When we are sick we go to the hospital to be treated by a doctor (corrective maintenance) which can be very expensive and time consuming. Others visit the doctor for periodic checkups (Preventive maintenance) which can be less expensive and generally demands less time. The difference between the one practicing corrective maintenance and the one practicing preventive is that the latter is well educated on the added value of preventing sickness, thereby lessening the risk of falling sick and buying time to run other important business.

S/he can’t afford to run to failure or a critical stage before rushing to see a doctor. Unfortunately the former has been the mind of the managers of our built environment for most of our national life post-colonial.

The doctor influences and manages the health of human beings through consultations, medical procedures/treatments and advice just as the auto mechanic influences and manages the health of our vehicles through various means because they are trained to do so.

The BIG question is; who is trained to manage and influence the wellbeing, health, safety and productivity of the built environment?

Generally, maintenance practices and level of consciousness is influenced by people’s level of education. If education influences culture, how much of it have we driven into the minds of the populace? Have we been educated as Ghanaians to appreciate maintenance and sustainability in the built environment?

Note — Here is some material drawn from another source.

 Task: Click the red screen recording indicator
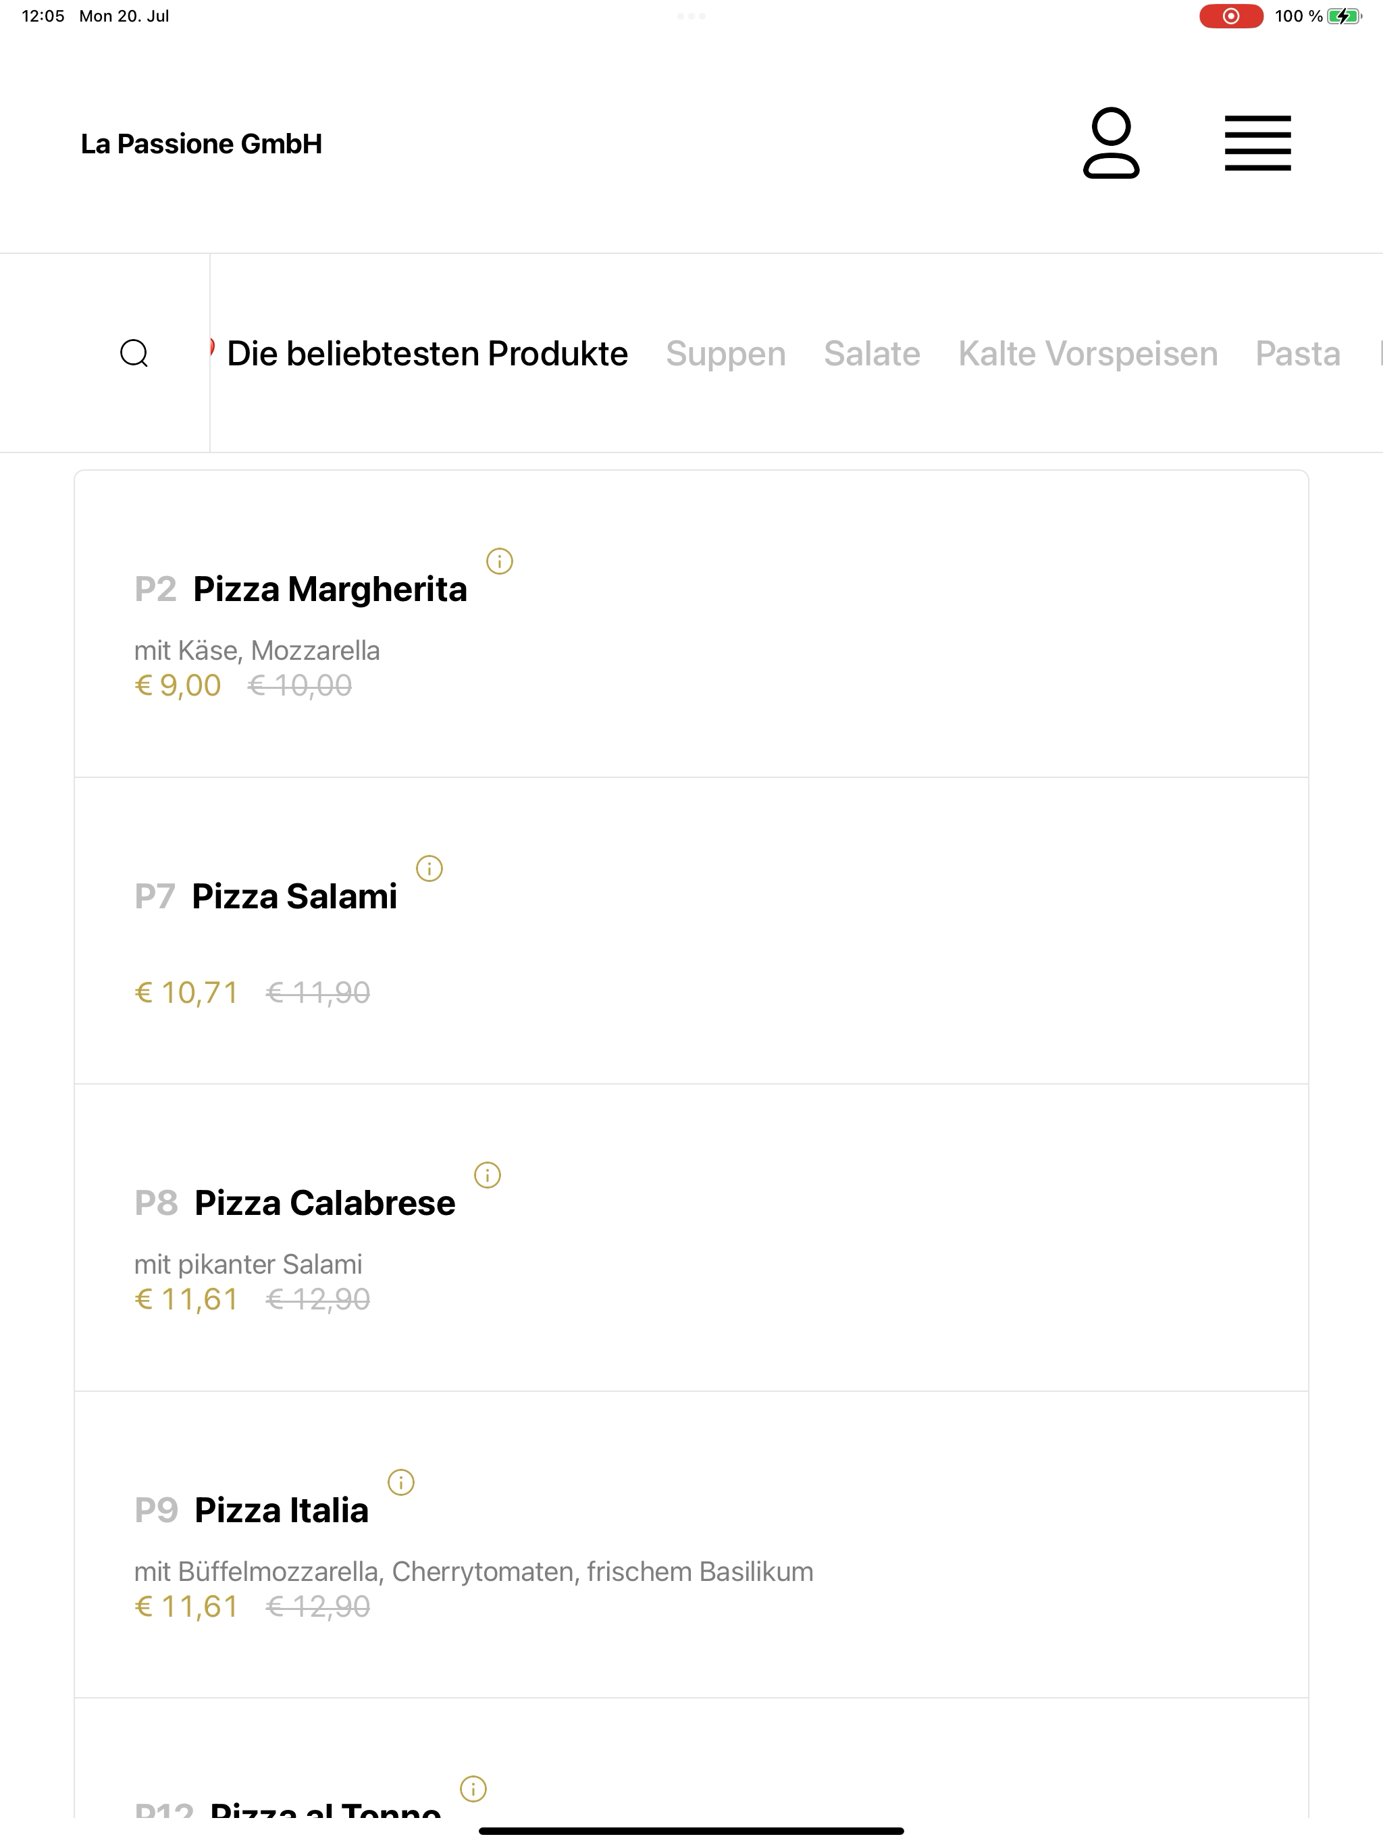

Do we have formally trained professionals managing the built environment? The answer to this I believe with no atom of doubt is NO!!! We leave the management of the built environment (homes, offices, parks, hospitals, transportation stations) to untrained persons to handle.

The national dialogue has been on for a while, can we STOP talking about the lack of maintenance culture and start talking about the need to train in FACILITY MANAGEMENT.

In my research, I was amazed to find out that there is no single tertiary institution in Ghana that runs an under-graduate program in Facility Management.

How can we as a developing nation train engineers, surveyors, architects, and project managers to create and not train professionals to manage?

This is our greatest evil in the built environment not a lack of maintenance culture. The Independence Square, popularly known for the 6th march parade is deteriorating so wild. Broken seats, cracked walls, compromised structural integrity is what you will see at its view. Same can be said about the national sports stadia, the jubilee parks around the country, the recreational centers like the Efua Sutherland Children’s park, the motor way, etc.… These were built with so much money! Why leave them to deplete in this manner?

Who is designing its periodic maintenance plan and budget, who is supervising rehabilitation works to meet user standards, who is managing the broad asset base found in these facilities, do they understand details of building systems, do they have a written and designed Emergency Preparedness and Response Plan(EPRP), Do they have a capital replacement plan? Ofcourse the answers to these questions has been left unanswered for years.

I have seen magnificent developments in the built environment in the last decade of our national lives, it will interest you to know that most of these facilities are managed by foreigners who understand the added value of facility management for sustainability and profitability. Let us move on in designing the appropriate curriculum in our schools for a robust nation building.

The last time I checked with the International Facility Management Association (IFMA), there were only four known professionally trained and internationally certified facility managers in Ghana. That is an alarming situation for us as a country especially when we intend to industrialize this economy.

Policies like one district one factory(1D1F) will demand professionals to run its infrastructure after the engineers are long gone to ensure it remains in its operational best at all times because these are capital intensive projects. Let’s change our narrative to championing the course of professional facility management training in Ghana and I believe our “lack of maintenance culture” will be history.